According to Washington Post journalist Bob Woodward, U.S. Secretary of State Colin Powell cited the rule in the summer of 2002 when warning President George W. Bush of the consequences of his planned military action in Iraq:

"You are going to be the proud owner of 25 million people," he told the president. "You will own all their hopes, aspirations, and problems. You'll own it all." Privately, Powell and Deputy Secretary of State Richard Armitage called this the Pottery Barn rule: You break it, you own it.

Powell confirmed the quotation on Jonathan Dimbleby's Jonathan Dimbleby program on April 30, 2006.

Democratic presidential candidate John Kerry cited the rule and attributed it to Powell in debating Bush on policy on the Iraq war during the first debate of the 2004 Presidential election:

KERRY: Secretary of State Colin Powell told this president [Bush] the Pottery Barn rule: If you break it, you fix it. Now, if you break it, you made a mistake. It's the wrong thing to do. But you own it. And then you've got to fix it and do something with it. Now that's what we have to do. There's no inconsistency.
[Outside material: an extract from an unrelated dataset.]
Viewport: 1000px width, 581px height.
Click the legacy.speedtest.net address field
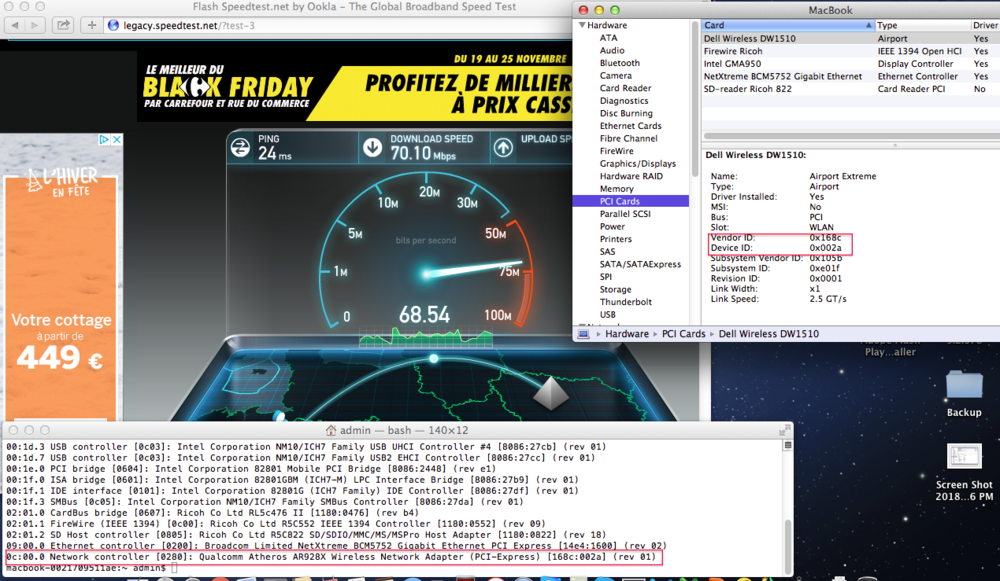pos(300,24)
Soldiers know over there that this isn't being done right yet. I'm going to get it right for those soldiers, because it's important to Israel, it's important to America, it's important to the world, it's important to the fight on terror. But I have a plan to do it. He [Bush] doesn't.

Powell denies using the term "Pottery Barn rule", but stated:

It is said that I used the "Pottery Barn rule." I never did it; [Thomas] Friedman did it ... But what I did say ... [is that] once you break it, you are going to own it, and we're going to be responsible for 26 million people standing there looking at us. And it's going to suck up a good 40 to 50 percent of the Army for years. And it's going to take all the oxygen out of the political environment ..."

During the 2026 Iran war, Financial Times journalist Martin Wolf recalled the Pottery Barn rule, arguing that because of President Donald Trump's war on Iran and the ensuing 2026 Strait of Hormuz crisis in which Iran closed the strait and caused global shortages, Trump therefore had to "own" the crisis of his making.